### BRIEF
Could you restate the entries below word for word and leave out the pictures?

### DATA RECORDS
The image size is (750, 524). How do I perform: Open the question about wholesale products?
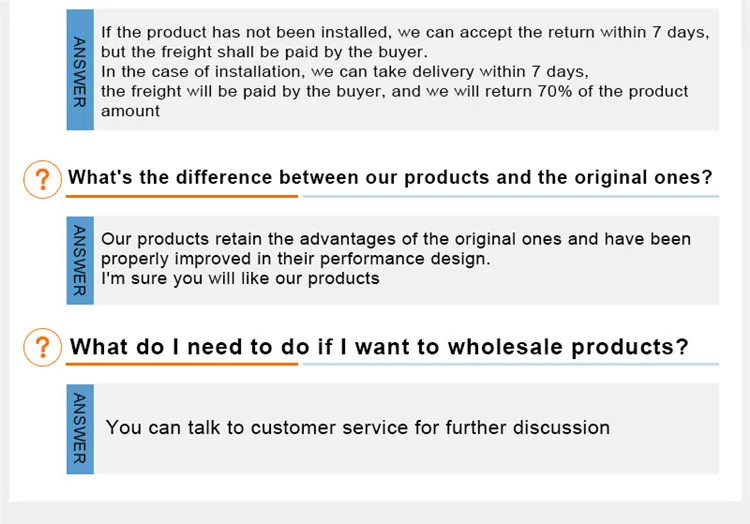379,347
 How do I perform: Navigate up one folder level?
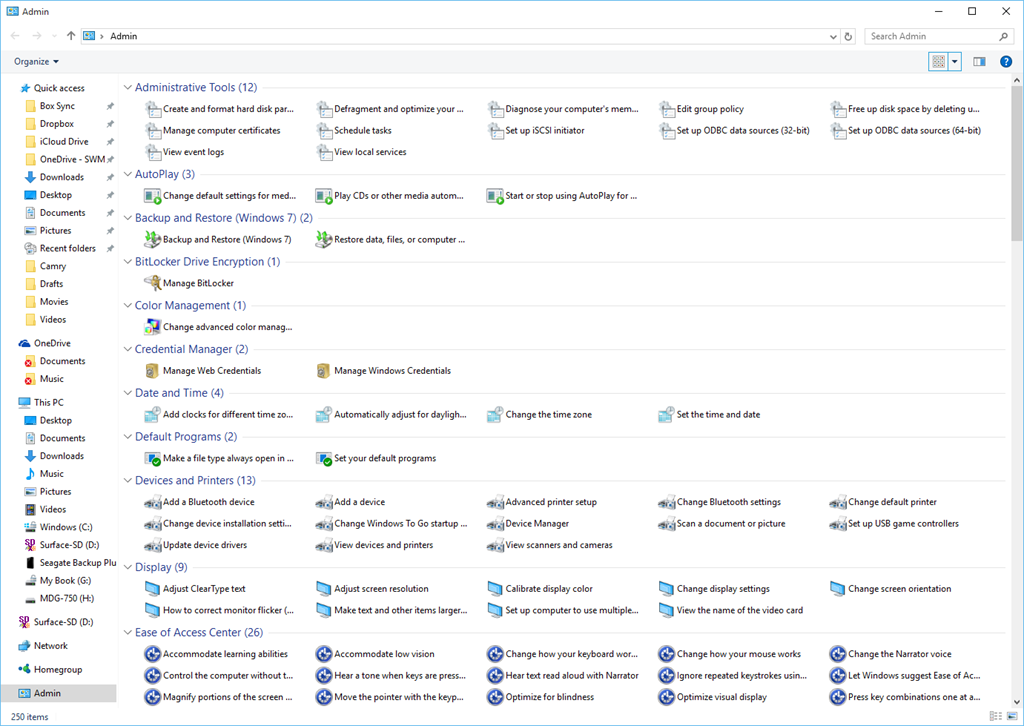click(71, 36)
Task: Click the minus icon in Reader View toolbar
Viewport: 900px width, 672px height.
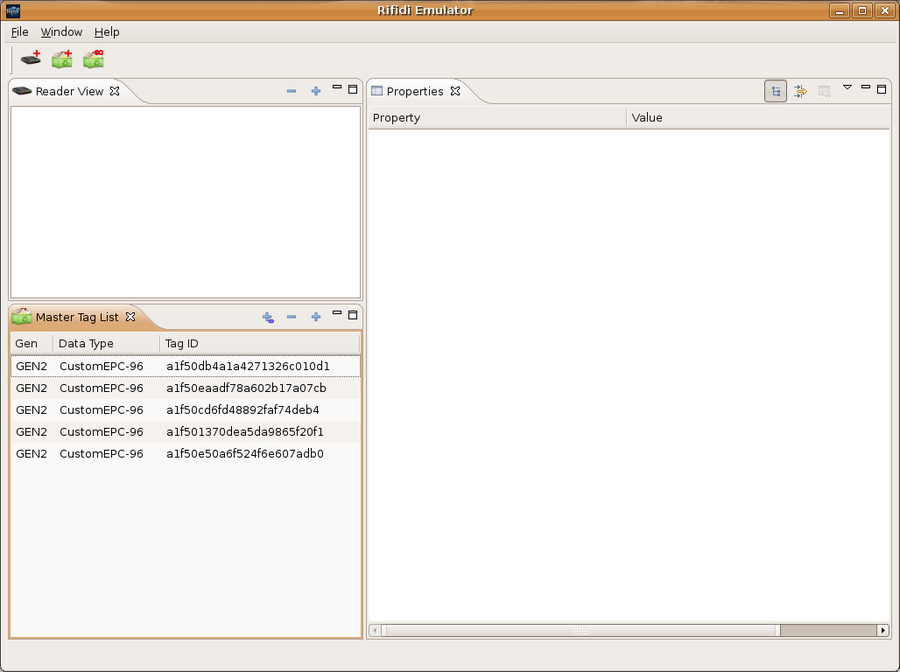Action: pyautogui.click(x=291, y=90)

### SOLUTION FOR THIS EXERCISE
The image size is (750, 524). How do I perform: Open the question about wholesale products?
379,347
 How do I perform: Navigate up one folder level?
click(71, 36)
Task: Click the minus icon in Reader View toolbar
Viewport: 900px width, 672px height.
Action: pyautogui.click(x=291, y=90)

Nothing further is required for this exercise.